■ **Work item**: In the entries below, how many lines contain the string "Select"? Respond with the number only.

*** Task data Section Begins ***

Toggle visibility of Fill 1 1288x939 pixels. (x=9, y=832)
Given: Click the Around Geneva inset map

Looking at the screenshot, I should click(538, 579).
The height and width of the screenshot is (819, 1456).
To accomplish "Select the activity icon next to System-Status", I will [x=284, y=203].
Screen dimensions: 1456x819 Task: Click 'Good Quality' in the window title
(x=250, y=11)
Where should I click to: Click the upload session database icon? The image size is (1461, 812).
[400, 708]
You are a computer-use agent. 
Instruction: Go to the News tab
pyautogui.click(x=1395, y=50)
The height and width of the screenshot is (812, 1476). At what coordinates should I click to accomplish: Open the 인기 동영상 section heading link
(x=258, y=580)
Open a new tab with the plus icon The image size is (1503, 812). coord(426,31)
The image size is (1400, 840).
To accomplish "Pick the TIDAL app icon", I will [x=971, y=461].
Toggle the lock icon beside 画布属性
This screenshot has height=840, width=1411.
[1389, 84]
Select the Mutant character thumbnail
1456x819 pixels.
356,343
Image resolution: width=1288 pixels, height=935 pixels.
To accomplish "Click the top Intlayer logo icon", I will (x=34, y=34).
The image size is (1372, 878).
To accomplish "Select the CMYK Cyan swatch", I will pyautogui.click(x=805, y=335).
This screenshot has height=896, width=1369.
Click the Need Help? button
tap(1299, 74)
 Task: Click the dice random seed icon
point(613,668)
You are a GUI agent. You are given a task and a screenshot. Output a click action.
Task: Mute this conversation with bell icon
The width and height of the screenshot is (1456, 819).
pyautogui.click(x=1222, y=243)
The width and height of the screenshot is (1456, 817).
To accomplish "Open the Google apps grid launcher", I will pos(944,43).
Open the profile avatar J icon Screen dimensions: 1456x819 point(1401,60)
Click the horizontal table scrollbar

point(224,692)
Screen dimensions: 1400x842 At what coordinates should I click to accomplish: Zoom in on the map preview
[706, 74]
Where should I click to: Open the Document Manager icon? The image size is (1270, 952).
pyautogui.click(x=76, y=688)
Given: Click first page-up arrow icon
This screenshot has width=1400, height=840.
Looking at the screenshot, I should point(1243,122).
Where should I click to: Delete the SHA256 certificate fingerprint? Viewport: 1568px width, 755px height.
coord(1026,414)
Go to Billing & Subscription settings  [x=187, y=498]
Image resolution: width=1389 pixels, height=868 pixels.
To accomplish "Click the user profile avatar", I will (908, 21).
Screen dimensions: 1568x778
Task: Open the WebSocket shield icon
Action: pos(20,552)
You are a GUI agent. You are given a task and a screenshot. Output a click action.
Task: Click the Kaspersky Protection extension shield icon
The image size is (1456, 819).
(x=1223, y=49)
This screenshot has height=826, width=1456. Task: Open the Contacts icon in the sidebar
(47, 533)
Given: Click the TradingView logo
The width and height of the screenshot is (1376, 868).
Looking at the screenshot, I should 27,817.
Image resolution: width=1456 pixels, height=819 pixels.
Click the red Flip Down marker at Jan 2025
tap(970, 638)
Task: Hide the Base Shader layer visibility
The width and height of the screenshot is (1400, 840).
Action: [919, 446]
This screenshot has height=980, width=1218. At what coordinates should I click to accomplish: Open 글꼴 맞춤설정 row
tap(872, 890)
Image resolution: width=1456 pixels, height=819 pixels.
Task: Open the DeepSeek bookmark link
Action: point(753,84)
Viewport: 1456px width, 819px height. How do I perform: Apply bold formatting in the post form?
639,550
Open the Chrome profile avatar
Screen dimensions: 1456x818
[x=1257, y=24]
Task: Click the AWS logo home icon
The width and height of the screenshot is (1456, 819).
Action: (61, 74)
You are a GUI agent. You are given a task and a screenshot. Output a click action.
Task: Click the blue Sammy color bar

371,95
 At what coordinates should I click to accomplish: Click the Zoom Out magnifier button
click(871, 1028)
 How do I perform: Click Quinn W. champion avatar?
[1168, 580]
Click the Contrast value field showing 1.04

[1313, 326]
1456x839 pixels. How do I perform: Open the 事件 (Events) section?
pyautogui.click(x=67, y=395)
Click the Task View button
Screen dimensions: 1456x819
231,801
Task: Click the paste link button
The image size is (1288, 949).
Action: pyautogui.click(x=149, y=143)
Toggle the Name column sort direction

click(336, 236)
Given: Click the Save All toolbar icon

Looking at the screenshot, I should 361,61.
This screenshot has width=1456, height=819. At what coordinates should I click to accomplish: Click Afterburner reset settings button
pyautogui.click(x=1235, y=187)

*** Task data Section Ends ***

■ **Exercise result**: 3